● **WORK TO BE COMPLETED**
Copy out all lines in the data below containing the string "agent".

[Stored items]
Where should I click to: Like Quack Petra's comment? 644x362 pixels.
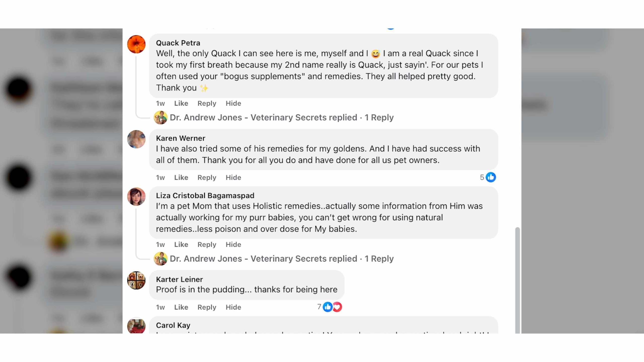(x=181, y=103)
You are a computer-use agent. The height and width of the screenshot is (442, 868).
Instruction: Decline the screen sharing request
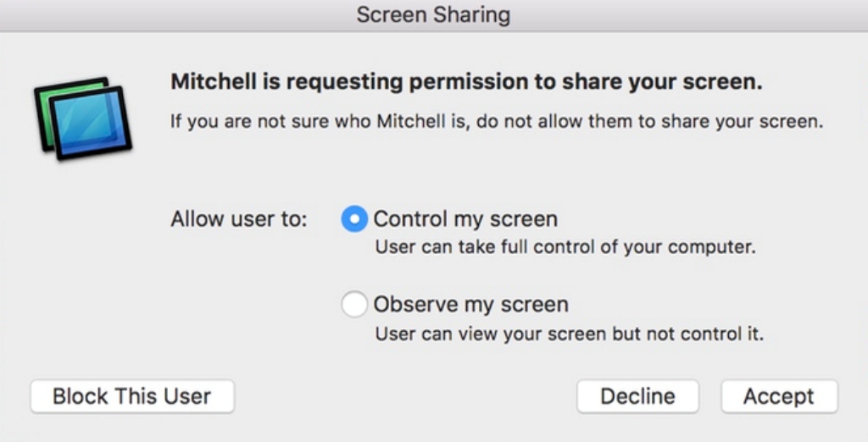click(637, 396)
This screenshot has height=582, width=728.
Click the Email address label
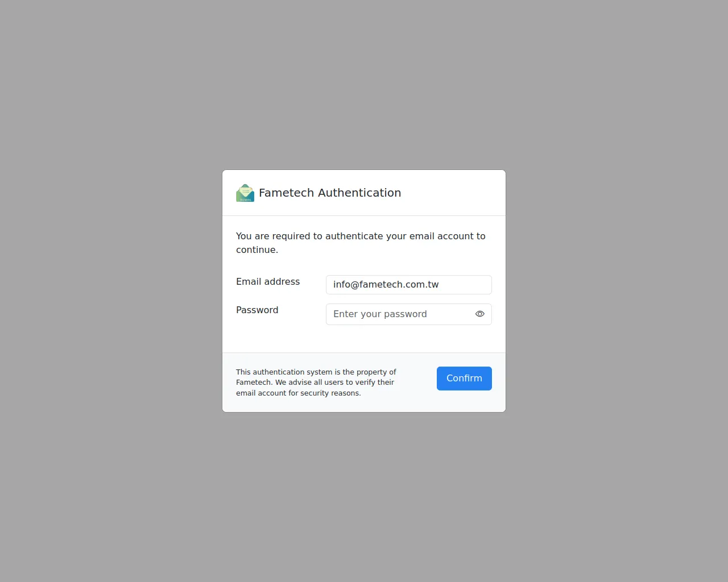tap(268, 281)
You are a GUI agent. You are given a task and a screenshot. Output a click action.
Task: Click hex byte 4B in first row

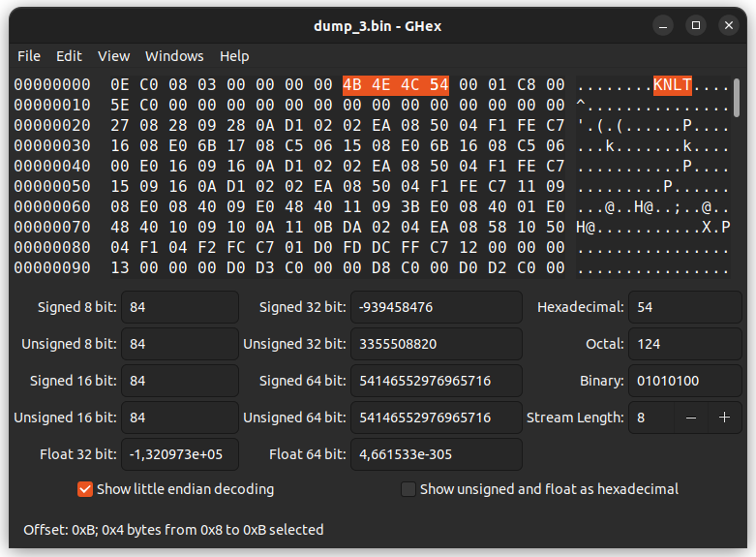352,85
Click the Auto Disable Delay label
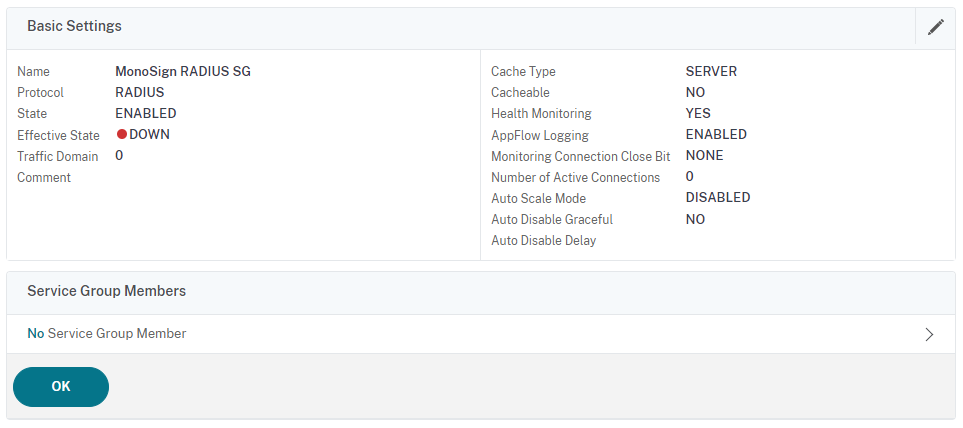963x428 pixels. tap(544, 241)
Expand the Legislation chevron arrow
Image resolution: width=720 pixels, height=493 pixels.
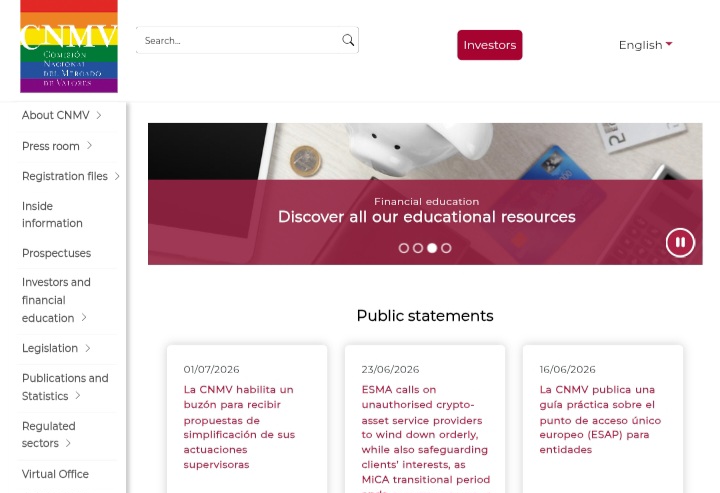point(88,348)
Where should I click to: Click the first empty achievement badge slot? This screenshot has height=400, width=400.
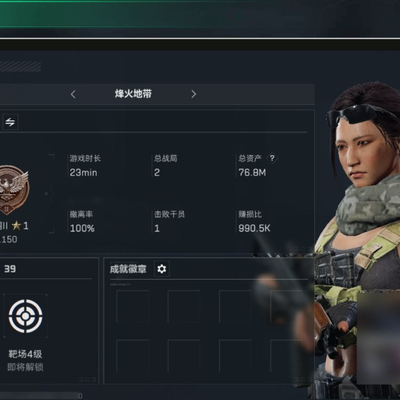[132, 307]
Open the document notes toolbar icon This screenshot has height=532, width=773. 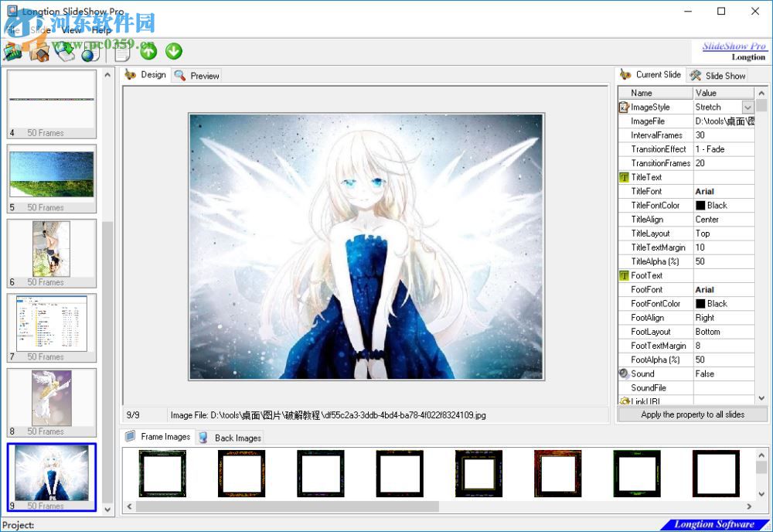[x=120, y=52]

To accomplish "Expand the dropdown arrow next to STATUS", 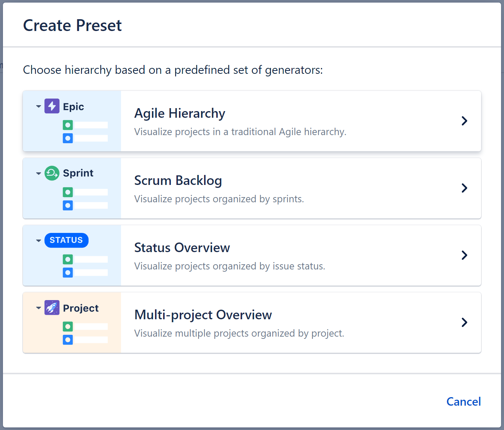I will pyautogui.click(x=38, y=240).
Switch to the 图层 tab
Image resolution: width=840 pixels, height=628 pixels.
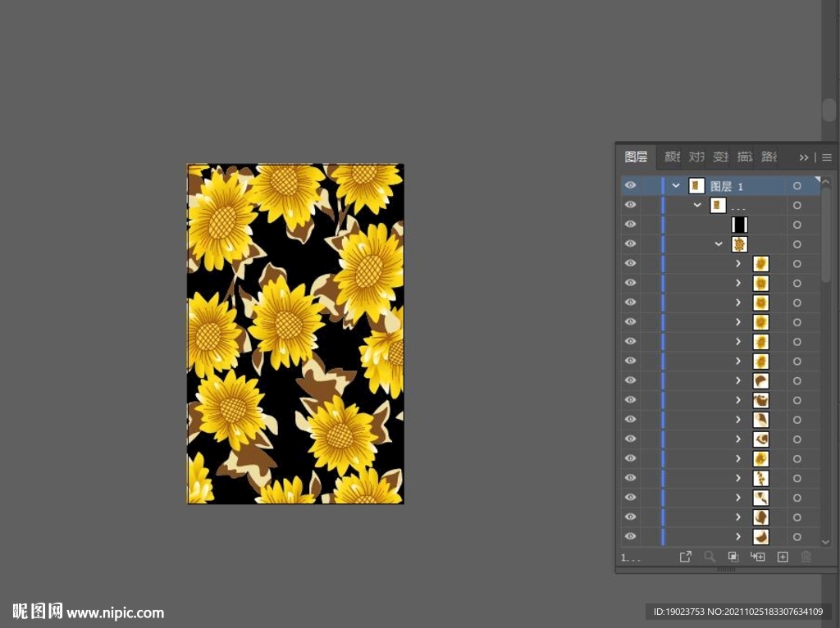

● **RESPONSE FOR THIS EXERCISE**
You are a computer-use agent. The height and width of the screenshot is (442, 868).
You are a GUI agent. You are given a task and a screenshot. Output a click action.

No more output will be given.